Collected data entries
=== Section Start ===

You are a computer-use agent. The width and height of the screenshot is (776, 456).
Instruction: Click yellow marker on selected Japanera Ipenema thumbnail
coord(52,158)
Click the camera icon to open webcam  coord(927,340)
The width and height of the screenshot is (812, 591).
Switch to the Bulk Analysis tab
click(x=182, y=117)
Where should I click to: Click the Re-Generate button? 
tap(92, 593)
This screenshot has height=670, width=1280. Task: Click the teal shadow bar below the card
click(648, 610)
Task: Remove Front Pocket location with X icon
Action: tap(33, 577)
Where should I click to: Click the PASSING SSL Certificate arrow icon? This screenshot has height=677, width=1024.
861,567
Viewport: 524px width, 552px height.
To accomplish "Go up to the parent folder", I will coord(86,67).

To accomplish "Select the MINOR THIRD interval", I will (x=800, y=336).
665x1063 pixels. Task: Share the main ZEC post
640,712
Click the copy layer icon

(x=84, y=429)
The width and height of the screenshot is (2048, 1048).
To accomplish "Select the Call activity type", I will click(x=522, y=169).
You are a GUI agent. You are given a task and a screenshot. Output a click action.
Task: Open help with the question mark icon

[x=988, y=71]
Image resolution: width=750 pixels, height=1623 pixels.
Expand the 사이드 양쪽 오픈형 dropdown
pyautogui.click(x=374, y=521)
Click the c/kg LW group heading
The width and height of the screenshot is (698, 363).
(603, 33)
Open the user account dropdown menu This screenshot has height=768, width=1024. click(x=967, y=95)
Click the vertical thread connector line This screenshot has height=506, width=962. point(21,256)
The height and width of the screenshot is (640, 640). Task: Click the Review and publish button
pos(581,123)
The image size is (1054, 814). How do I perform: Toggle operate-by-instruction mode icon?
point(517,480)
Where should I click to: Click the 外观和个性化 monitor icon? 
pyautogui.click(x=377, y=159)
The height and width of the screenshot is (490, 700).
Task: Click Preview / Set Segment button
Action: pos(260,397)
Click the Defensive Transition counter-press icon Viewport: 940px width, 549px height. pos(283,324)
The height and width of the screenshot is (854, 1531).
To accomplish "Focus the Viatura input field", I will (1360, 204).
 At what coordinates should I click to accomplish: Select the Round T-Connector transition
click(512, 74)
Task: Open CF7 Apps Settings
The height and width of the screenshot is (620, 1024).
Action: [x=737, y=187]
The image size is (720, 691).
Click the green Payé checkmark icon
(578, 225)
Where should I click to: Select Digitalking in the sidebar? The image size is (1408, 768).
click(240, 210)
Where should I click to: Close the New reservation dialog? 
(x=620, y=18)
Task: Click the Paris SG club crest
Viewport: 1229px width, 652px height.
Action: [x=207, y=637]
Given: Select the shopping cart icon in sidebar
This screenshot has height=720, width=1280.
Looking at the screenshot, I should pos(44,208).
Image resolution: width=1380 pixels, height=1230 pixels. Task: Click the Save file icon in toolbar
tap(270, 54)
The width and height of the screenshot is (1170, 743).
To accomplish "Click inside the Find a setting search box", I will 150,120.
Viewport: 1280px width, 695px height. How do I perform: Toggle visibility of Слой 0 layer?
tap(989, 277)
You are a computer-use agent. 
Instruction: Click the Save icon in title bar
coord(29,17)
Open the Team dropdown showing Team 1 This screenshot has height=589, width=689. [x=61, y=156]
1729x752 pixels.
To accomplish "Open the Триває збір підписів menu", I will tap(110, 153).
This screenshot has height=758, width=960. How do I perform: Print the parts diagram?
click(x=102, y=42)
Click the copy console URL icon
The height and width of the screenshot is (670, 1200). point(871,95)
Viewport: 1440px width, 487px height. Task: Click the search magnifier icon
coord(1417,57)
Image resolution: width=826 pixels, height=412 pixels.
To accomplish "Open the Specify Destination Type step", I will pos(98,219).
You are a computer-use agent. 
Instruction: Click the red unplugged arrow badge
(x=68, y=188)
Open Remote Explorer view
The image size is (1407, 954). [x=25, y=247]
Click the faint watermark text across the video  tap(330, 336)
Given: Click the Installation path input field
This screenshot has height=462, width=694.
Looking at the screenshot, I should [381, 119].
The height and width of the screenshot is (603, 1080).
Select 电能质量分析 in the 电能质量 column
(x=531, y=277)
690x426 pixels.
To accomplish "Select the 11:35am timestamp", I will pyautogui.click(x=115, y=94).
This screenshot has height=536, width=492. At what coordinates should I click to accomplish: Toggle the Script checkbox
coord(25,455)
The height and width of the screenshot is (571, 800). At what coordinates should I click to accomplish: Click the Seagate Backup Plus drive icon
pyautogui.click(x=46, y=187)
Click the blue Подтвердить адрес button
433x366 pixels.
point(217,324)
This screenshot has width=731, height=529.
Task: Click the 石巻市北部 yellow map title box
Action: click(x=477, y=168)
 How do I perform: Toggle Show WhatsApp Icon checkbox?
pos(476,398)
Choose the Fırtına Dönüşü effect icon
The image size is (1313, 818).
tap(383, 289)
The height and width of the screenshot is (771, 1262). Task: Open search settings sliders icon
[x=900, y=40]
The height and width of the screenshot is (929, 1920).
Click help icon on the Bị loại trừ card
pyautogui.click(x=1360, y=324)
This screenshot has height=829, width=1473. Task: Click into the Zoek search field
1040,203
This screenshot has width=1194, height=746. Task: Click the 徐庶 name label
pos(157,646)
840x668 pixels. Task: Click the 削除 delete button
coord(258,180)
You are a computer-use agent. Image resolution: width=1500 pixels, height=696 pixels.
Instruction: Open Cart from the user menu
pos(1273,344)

=== Section End ===

The first line of the records and every line down to the line with "Click the camera" must be quoted exactly; leave out all else.

* _Exercise answer_
You are a computer-use agent. The width and height of the screenshot is (776, 456).
Instruction: Click yellow marker on selected Japanera Ipenema thumbnail
coord(52,158)
Click the camera icon to open webcam  coord(927,340)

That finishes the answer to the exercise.